Mesa, Christobal De

Mesa, Christobal De a Spanish poet, was born at Zafra (Estramadura) in 1550. The little that is known of him is gathered from his own poetical compositions, and particularly his two epistles to the count de Lemos, together with that addressed to the count de Castro. From these productions it appears that in his youth Mesa was the pupil of Sanchez, the most eminent of Spanish philologists, and that he had also deeply studied both Fernand de Herrera and Louis de Soto. In afterlife he spent some years in Italy, where he became intimately acquainted with the poet Tasso. He died, poor and obscure, about 1620. One of his poems is founded upon the tradition that the corpse of St.
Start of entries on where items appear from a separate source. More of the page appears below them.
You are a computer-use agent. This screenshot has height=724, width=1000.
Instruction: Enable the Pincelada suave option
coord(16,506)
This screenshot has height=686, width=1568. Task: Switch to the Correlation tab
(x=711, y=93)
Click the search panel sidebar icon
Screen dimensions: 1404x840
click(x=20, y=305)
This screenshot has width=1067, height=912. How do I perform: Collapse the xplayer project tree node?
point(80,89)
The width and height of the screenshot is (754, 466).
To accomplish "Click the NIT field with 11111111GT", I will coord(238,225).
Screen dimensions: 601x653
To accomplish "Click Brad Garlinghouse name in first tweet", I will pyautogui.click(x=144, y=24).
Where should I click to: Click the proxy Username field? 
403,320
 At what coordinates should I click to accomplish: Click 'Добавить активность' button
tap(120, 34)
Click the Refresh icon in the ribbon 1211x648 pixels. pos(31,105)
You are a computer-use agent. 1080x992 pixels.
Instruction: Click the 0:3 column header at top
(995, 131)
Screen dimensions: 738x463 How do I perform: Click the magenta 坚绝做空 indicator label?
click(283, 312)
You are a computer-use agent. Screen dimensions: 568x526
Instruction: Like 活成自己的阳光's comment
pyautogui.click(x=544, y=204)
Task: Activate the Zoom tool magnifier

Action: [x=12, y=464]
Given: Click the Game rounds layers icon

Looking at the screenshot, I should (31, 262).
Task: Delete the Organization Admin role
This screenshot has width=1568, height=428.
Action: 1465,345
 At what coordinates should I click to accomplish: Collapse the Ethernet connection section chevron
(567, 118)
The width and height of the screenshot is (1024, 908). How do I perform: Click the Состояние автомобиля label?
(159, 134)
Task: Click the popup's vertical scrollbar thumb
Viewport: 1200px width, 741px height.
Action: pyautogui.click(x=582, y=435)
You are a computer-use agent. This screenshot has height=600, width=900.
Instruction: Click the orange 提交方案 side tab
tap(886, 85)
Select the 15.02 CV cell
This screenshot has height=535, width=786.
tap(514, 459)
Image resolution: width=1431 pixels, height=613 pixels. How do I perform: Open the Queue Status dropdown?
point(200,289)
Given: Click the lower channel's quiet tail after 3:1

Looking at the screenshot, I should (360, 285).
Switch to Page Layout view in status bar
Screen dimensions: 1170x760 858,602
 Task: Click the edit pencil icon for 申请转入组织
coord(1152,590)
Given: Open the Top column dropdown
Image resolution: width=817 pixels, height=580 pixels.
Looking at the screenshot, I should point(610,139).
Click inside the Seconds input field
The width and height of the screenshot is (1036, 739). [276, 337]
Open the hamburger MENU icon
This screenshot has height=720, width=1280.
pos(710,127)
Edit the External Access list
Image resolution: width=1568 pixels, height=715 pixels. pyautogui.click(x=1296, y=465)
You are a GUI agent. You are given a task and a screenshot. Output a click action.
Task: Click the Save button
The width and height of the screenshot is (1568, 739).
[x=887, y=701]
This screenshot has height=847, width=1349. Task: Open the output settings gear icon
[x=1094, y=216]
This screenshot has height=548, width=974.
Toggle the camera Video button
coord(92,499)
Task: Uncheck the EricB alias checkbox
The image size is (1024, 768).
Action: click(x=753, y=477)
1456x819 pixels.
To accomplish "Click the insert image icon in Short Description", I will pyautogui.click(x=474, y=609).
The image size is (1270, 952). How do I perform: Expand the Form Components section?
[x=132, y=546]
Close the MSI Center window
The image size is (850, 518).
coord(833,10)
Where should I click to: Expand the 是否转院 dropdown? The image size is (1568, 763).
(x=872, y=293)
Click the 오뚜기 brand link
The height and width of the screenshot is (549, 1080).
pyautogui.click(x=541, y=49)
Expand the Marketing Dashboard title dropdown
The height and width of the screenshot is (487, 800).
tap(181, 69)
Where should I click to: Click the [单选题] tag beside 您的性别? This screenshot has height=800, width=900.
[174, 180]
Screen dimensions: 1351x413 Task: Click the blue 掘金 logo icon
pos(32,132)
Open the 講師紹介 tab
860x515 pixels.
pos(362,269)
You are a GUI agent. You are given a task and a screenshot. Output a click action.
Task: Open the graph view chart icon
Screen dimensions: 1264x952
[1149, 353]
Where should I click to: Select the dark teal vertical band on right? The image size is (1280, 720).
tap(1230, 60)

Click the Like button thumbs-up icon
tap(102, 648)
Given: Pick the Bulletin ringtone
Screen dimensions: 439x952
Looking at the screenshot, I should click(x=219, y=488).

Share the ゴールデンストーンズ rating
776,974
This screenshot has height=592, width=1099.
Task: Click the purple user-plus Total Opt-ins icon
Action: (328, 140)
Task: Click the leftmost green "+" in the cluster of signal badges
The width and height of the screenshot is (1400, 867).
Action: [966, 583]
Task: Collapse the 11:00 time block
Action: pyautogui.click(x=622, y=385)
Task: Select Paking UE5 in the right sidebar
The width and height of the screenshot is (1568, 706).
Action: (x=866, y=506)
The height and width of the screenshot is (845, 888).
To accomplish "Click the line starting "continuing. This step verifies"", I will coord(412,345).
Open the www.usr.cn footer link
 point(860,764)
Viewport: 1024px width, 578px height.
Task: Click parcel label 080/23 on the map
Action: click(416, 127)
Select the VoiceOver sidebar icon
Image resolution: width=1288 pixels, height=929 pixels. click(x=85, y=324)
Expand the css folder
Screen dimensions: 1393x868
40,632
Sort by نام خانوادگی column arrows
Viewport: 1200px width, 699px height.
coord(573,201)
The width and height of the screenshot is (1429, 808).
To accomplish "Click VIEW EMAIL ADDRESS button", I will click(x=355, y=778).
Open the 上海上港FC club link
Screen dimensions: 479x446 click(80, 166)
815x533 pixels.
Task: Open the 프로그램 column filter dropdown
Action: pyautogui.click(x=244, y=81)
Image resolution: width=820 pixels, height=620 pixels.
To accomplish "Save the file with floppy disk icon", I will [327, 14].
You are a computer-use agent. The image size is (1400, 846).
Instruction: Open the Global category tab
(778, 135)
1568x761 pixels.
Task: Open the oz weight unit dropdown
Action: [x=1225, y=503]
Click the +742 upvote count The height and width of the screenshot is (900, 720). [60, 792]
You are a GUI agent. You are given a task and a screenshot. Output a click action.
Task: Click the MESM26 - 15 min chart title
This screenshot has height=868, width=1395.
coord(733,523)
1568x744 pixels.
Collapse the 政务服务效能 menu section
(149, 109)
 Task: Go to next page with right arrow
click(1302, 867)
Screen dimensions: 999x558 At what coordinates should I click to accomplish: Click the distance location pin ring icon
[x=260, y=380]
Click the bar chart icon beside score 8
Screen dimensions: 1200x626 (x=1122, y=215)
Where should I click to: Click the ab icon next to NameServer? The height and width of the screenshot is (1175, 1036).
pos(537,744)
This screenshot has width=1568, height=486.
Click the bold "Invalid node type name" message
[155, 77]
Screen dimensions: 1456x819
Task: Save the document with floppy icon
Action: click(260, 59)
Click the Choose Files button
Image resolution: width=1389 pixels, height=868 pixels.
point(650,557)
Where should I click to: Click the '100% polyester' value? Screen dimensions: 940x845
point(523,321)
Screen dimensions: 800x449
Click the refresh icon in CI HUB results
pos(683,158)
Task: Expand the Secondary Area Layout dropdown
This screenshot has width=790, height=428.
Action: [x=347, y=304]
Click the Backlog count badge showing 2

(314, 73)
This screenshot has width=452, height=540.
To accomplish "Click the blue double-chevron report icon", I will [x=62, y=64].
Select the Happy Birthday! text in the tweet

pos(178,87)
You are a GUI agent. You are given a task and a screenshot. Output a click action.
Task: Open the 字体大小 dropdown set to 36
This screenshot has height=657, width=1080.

James, after his martyrdom in Jerusalem, was miraculously translated to Spain and deposited at Compostella, where from that day to this James has been honored as the patron saint of the realm. SEE JAMES. Another of his poems treats of Pelagius and the struggles of the Christians against the Moors up to the battle of Covadonga.; His third poetical work relates the battle of Tolosa, which destroyed the power of the Mohammedans, and secured the emancipation of the Peninsula. He also wrote El Patron de Espaia (Madrid, 1611, 12mo). See Ticknor, History of Spanish Literature, 2:462; Hoefer, Nouv; Biog. Generale, s.v.